Five years ago my collection of O-gauge models included nearly 1,000 cars, trucks, buses and other vehicles.  It grew to over 1,600 by early late 2018.  In early 2019 I started “downsizing” by getting rid of all but the most accurate, detailed models, cutting back where I had too many of one type (did I really need twenty-three ’55-’57 Chevrolets?), eliminating about 200 vehicles that ran on ‘Streets as I moved to wire-guided vehicles, etc.  Today my collection stands at 1,197 vehicles.  The piece chart below breaks them out into ten categories.

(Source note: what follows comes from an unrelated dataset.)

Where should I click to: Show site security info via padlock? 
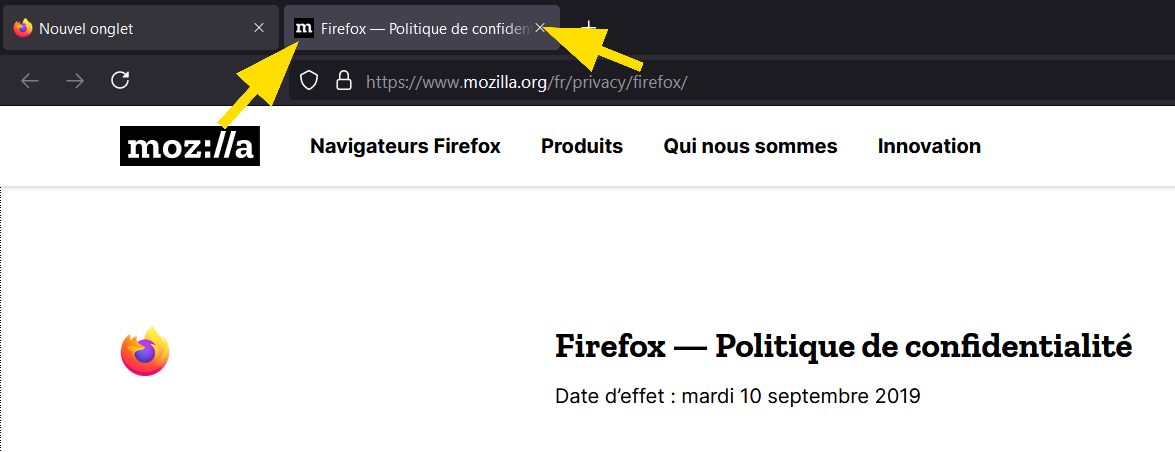coord(343,80)

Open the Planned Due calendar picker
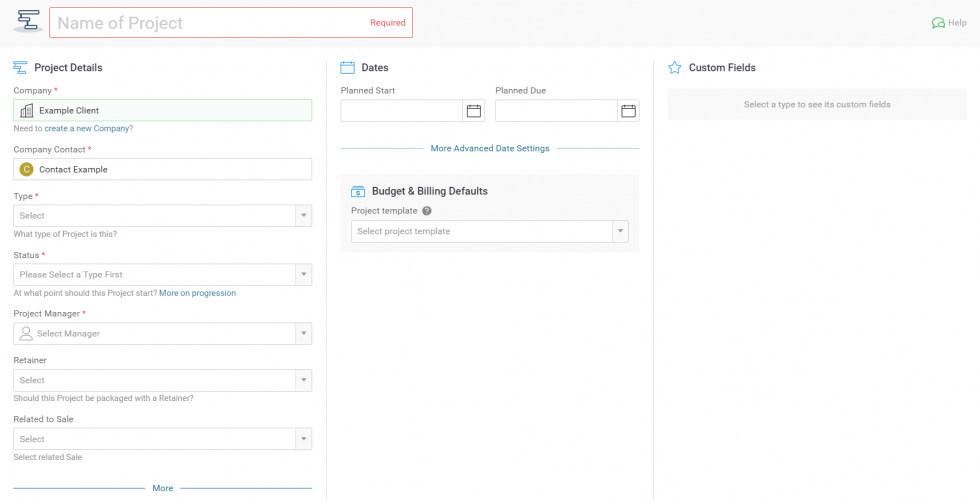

Models I Have Just Because They Are Cool.  Over 500 of the models I have are of vehicles that would never realistically go on my layout: exotic sports, GT, or racing cars that were not common on American streets, or brands and cars never sold in America, like those the photo below.  I have these models just because I like them and want to collect them.  A small example is shown below:

 

Models I Have And Use of the Layout (Whether I Particularly Like the Car or Not). Over 600 models in my collection are there primarily or partly so I can use them on the layout: models cars made and widely used in the US (Ford, Chevy, Dodge), or imported in sufficient quantities that they were common on American streets (VW, Mercedes).   

These cars, trucks and buses for the layout are deliberately scattered across model years spanning more than a century, so that I have enough (at least 35) to put out on my layout to represent any era between 1880 and 1980.  

I have deliberately spread my model collection across the entire automotive era from 1900 to 2020, and included the horse-drawn wagons and coaches from the 19th century, because I love setting up the layout for different eras -- putting out trains and changing details like billboards, telephone booths, mailboxes, traffic lights, etc., to represent an era as realistically as possible.   Getting the road traffic right with respect to the type, brands, and age distribution of vehicles on the street is a key part of making it realistic.  The next three photos show my layout as was set up last year 1885, late 1941, and 1966.

In all three cases above, I made an effort to see that street traffic included the types of vehicles that would really be on the streets of a western-US town in that era.   Only a few cars are new.  Most are a few years old and a few, much older.  Upscale and premium luxury cars are rare – most vehicles on the street are low-end brands, bought on a budget, workaday cars and light trucks often showing signs of having been used hard.   

 

Cars and Detectives. Within my collection are two sub-groups I have become addicted to, in the sense that I keep working to get more of each.  The first is cars of famous TV, movie, and book detectives.  It started fifteen years ago with two figures and one car (Inspector Morse, Lewis, his Sergeant, and his Jaguar S sedan) and now includes 57 cars and 116 detectives.  It is still growing.

 

Operating, wire-following cars are a new and recent addiction.  I once had 200 cars and trucks and buses than ran on ‘Streets, but have eliminated all those cars (and the roads they run on).  I now have 33 cars and pickups and van, that run autonomously on wire-guiding roads similar to German Faller HO and N gauge Car System.  The majority of cars are from AutomotionFX.  I have made three myself, converting them from diecast models, and they run fine and look great, but AutomotionFX’s car are slightly better than mine (I cannot cram a speed-control board into most small model cars.  They can.)  I have a wire-guided city bus and two tractor trailers I made myself.  Frankly thirty-three operating cars is probably more than I need (I can run no more than eight a time), but I want and will eventually get close to a hundred cars, because these are especially fun to run, the tractor trailers and buses are a fun challenge to build, and I need a lot of cars in order to cover that wide wide range of eras, just like I do with the static models.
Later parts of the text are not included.